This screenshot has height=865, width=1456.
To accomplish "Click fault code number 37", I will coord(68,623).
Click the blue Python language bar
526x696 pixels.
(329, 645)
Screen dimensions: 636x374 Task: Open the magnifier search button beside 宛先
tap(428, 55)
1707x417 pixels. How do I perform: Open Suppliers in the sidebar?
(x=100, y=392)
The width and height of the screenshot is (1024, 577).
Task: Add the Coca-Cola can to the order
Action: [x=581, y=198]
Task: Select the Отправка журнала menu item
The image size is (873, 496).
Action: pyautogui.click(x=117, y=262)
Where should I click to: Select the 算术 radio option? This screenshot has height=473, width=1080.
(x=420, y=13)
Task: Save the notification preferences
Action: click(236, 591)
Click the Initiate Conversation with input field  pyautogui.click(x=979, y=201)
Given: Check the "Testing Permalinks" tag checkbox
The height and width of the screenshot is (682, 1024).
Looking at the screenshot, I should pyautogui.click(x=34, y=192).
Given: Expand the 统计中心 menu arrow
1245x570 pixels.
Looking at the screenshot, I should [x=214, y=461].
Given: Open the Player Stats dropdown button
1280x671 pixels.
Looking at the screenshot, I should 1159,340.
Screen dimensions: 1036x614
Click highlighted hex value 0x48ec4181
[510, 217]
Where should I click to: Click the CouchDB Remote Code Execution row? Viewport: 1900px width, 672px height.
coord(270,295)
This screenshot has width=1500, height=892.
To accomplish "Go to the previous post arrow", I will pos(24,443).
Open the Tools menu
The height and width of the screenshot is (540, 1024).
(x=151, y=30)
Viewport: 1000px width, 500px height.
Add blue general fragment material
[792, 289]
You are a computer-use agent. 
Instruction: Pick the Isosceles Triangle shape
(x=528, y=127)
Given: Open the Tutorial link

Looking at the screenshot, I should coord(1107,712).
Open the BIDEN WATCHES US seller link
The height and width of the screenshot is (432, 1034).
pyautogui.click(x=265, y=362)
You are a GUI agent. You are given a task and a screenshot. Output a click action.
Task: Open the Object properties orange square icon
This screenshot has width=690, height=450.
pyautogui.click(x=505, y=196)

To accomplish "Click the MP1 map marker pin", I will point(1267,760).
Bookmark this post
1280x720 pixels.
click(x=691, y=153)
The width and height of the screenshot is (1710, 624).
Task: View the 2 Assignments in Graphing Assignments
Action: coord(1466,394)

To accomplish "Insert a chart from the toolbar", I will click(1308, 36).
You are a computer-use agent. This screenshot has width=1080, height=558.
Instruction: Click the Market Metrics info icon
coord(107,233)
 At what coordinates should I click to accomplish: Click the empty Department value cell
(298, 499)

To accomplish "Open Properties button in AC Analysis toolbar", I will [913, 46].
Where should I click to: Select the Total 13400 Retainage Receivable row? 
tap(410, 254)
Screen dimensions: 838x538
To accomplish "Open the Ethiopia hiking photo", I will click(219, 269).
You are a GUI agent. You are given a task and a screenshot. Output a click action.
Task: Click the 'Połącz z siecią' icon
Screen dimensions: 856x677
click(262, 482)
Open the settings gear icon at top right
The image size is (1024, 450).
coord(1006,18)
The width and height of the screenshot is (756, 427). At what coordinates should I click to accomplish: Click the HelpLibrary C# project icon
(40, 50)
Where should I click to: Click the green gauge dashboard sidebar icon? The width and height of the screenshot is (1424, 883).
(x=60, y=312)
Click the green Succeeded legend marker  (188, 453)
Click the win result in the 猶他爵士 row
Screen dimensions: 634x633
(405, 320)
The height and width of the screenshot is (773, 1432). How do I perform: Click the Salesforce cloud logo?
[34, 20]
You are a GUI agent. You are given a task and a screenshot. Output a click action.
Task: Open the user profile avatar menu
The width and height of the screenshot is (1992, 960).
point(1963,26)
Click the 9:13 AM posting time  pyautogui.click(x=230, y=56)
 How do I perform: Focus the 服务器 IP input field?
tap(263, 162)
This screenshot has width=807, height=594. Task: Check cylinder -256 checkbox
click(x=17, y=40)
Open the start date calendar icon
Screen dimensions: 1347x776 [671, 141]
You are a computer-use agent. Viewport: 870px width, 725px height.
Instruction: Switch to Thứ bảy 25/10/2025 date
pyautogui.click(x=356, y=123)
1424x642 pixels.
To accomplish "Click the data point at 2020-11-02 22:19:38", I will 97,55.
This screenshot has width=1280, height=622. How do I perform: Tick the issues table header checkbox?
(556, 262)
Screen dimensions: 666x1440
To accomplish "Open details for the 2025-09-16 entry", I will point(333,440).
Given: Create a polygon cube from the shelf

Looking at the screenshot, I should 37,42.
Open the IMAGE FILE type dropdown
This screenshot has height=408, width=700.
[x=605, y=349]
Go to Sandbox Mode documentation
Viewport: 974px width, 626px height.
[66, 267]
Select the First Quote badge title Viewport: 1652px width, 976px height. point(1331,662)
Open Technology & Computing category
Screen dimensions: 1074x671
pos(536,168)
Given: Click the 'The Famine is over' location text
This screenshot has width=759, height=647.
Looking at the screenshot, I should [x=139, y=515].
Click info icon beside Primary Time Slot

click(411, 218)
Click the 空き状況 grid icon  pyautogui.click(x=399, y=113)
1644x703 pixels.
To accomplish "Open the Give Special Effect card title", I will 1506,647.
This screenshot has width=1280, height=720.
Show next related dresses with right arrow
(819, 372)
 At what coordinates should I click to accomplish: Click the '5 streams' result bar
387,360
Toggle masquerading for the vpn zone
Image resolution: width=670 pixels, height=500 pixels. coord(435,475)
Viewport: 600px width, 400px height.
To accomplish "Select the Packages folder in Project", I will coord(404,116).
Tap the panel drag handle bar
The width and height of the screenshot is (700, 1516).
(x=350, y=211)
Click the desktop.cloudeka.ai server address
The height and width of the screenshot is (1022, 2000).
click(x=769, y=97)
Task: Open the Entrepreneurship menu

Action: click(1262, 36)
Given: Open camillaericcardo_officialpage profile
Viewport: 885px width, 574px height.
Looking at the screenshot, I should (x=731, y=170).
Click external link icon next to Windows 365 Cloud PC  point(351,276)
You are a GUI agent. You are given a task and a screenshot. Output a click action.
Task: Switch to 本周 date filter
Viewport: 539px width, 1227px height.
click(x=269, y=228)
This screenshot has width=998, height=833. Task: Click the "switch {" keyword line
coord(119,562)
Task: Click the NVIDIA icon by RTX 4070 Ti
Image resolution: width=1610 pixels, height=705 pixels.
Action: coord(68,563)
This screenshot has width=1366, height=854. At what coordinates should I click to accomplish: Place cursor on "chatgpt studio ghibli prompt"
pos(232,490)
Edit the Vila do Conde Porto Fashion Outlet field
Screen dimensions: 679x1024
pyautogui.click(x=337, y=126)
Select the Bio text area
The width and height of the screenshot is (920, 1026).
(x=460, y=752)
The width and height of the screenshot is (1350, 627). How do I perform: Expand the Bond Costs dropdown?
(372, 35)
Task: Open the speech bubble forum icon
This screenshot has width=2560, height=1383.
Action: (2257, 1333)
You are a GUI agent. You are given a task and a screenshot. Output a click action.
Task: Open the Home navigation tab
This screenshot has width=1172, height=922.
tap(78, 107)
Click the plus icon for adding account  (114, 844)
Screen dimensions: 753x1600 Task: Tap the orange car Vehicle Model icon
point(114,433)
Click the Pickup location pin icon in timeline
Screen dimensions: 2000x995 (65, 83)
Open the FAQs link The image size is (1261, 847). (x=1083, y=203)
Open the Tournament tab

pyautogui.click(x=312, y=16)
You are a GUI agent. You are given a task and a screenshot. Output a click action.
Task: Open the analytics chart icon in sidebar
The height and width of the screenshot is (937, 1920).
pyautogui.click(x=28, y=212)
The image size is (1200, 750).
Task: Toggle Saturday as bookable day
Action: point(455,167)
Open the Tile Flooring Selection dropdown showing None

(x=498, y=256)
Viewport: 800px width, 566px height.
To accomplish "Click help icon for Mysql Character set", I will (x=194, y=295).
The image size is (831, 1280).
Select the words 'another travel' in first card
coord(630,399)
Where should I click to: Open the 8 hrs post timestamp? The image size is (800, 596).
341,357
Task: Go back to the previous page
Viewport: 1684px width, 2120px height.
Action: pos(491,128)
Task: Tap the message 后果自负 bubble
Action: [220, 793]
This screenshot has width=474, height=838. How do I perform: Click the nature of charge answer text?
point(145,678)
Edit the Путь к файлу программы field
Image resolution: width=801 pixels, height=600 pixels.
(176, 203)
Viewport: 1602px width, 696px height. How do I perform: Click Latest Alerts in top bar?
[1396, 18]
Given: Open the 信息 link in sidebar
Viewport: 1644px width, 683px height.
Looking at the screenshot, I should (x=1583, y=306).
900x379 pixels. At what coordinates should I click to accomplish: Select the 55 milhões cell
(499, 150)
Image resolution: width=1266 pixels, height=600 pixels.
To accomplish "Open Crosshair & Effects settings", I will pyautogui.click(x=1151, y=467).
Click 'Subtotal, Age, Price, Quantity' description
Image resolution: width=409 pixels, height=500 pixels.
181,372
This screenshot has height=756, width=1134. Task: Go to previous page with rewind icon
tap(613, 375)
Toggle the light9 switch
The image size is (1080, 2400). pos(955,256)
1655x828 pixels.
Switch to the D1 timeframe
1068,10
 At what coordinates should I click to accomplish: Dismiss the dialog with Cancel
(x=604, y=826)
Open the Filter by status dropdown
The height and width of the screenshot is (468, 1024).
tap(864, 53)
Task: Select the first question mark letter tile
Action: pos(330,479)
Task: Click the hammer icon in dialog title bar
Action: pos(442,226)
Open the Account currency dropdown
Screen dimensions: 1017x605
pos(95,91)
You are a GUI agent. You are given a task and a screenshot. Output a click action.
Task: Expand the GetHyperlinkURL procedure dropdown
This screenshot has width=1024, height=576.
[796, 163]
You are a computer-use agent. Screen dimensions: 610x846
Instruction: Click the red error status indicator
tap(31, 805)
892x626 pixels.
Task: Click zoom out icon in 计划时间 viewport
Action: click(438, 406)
■ ■ ■ ■
● Required action
Give back exactly the lines above, from the line containing "Screen dimensions: 1074x671" through the line containing "1644x703 pixels.", with both end lines and nothing more.

● Finished task
Screen dimensions: 1074x671
pos(536,168)
Given: Click the 'The Famine is over' location text
This screenshot has width=759, height=647.
Looking at the screenshot, I should [x=139, y=515].
Click info icon beside Primary Time Slot

click(411, 218)
Click the 空き状況 grid icon  pyautogui.click(x=399, y=113)
1644x703 pixels.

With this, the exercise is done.